Rachel CarricoMellon Postdoctoral Fellow in Dance Studies and the Humanities. Rachel Carrico holds a Ph.D. in Critical Dance Studies from the University of California–Riverside and an M.A. in Performance Studies from NYU. Her research explores the aesthetic, political, and social histories of second lining, an African diaspora dance form rooted in New Orleans's black parading traditions. Carrico's scholarship has been published in TDR: The Drama Review, awarded the Society of Dance History Scholars' Selma Jeanne Cohen Award, and supported by grants from such entities as the UC President’s Dissertation Year Fellowship Program, the UC Center for New Racial Studies, and the Center for Gulf South Research at Tulane University. Also a practitioner, Carrico recently completed the Limón Institute's teacher training. In 2008, she co-founded Goat in the Road Productions in New Orleans, with whom she has directed two international artist residencies and launched Play/Write, a youth playwriting festival, in New Orleans schools. Carrico is also a contributor to New Orleans's Data News Weekly and a consultant for the forthcoming documentary film, Buckumpin', on New Orleans vernacular dance. She parades annually with the Ice Divas Social and Pleasure Club.

Robert Kelley

Robert KelleyVisiting Instructor; Musical Theater. A Bay Area native and Stanford University graduate (1968), Robert Kelley founded TheatreWorks Silicon Valley in 1970 and has been its Artistic Director ever since.
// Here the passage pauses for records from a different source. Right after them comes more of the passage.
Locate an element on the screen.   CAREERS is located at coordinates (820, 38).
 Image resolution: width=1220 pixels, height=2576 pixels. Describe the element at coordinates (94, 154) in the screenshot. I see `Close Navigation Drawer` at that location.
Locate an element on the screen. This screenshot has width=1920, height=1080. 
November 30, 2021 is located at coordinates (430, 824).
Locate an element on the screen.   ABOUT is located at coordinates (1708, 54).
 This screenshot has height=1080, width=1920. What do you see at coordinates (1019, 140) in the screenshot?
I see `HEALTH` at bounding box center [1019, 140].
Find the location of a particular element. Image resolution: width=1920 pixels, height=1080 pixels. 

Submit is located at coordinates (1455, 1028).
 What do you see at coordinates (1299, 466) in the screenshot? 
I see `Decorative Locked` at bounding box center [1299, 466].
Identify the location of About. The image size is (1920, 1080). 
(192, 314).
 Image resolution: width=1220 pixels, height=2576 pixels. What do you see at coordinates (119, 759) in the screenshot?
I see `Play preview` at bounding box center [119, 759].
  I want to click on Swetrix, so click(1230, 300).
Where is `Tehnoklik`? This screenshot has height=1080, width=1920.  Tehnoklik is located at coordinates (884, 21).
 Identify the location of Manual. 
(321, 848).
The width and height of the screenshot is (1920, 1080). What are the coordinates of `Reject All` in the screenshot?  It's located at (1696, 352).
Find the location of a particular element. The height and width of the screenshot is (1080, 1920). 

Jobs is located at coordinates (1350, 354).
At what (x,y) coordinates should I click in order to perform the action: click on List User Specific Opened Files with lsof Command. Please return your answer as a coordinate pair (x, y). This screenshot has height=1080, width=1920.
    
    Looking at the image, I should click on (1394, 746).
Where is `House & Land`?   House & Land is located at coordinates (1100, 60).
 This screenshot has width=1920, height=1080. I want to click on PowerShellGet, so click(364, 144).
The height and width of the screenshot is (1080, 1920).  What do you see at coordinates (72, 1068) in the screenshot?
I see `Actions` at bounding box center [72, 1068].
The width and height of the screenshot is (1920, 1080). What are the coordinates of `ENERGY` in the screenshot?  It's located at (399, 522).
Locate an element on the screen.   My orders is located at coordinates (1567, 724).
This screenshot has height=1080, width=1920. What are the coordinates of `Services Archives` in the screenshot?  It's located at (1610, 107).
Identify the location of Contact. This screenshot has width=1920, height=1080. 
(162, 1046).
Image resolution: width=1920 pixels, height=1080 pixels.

He has directed over 165 TheatreWorks productions, including many of the company's 65 world premieres. In 2012 he received the Silicon Valley Arts Council's Legacy Laureate Award, having previously won the Paine Knickerbocker Award for Lifetime Achievement from the Bay Area Theater Critics Circle. He has also received eight Critics Circle Awards for Direction (most recently the 2015 Award for The Hound of the Baskervilles) and two Back Stage West Garland Awards for Outstanding Direction. A prolific director of musicals, he recently directed Stephen Sondheim’s Marry Me a Little and Sweeney Todd (TheatreWorks 20th Sondheim production). He has guest directed at California Shakespeare Theatre, Cincinnati Playhouse in the Park, and Repertory Theatre of St. Louis, and has taught directing at Stanford.